• _AIM OF THE EXERCISE_:
Find the line that contains "This screenshot has height=841, width=1400."; please output it and each line after it, exactly as shown, up to the end of the entries below, skipping pictures.

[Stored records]
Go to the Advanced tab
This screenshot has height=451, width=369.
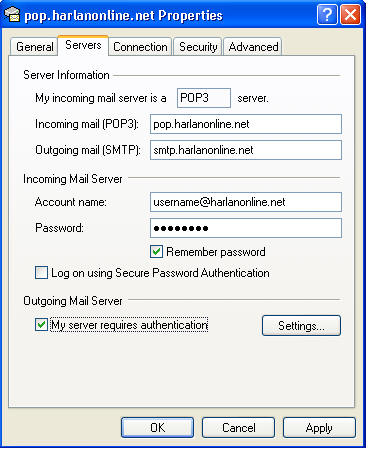(253, 47)
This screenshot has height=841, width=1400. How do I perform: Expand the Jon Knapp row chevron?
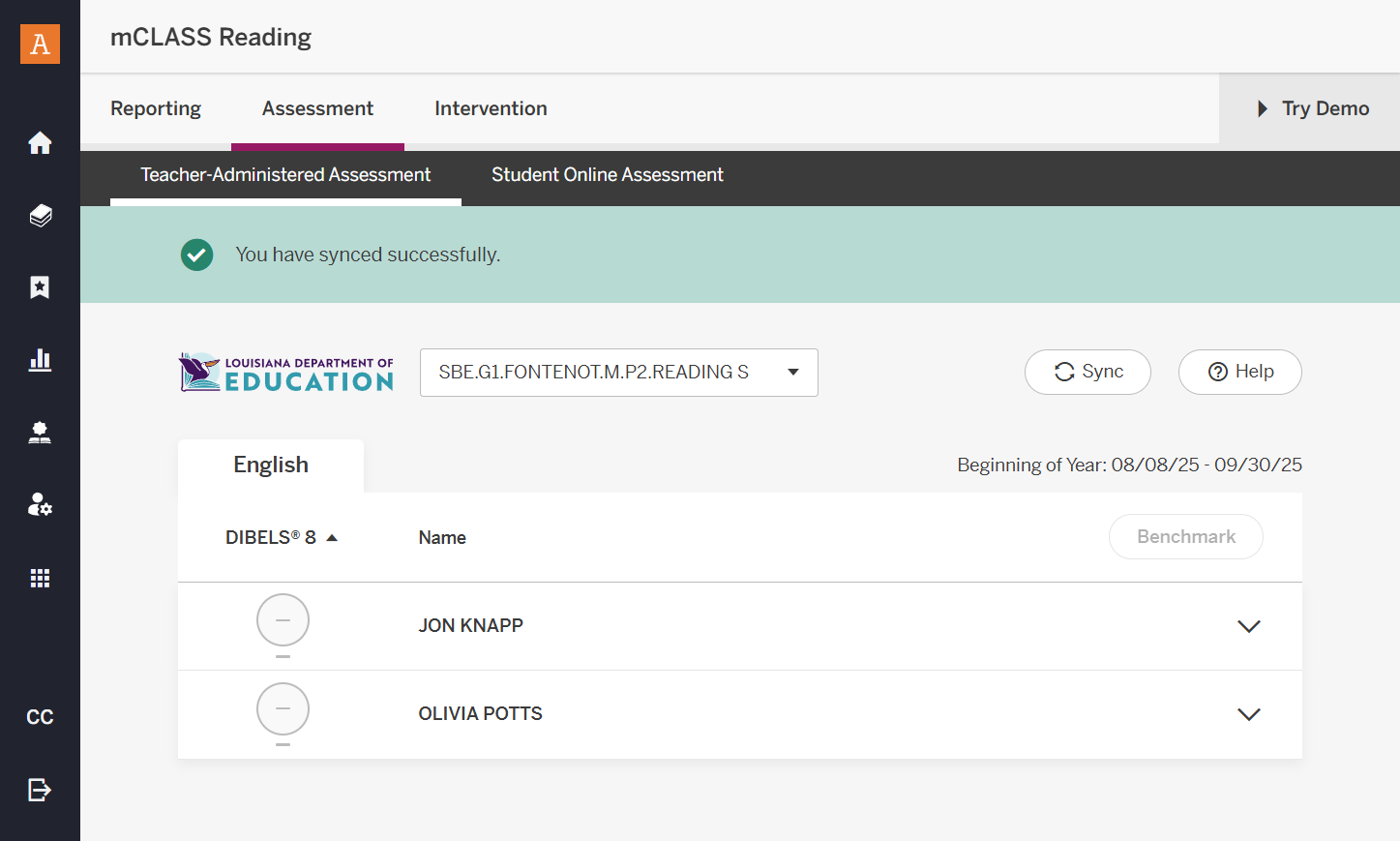[x=1249, y=626]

• _RESPONSE BOX_:
This screenshot has height=841, width=1400. How do I perform: Expand the Jon Knapp row chevron?
[x=1249, y=626]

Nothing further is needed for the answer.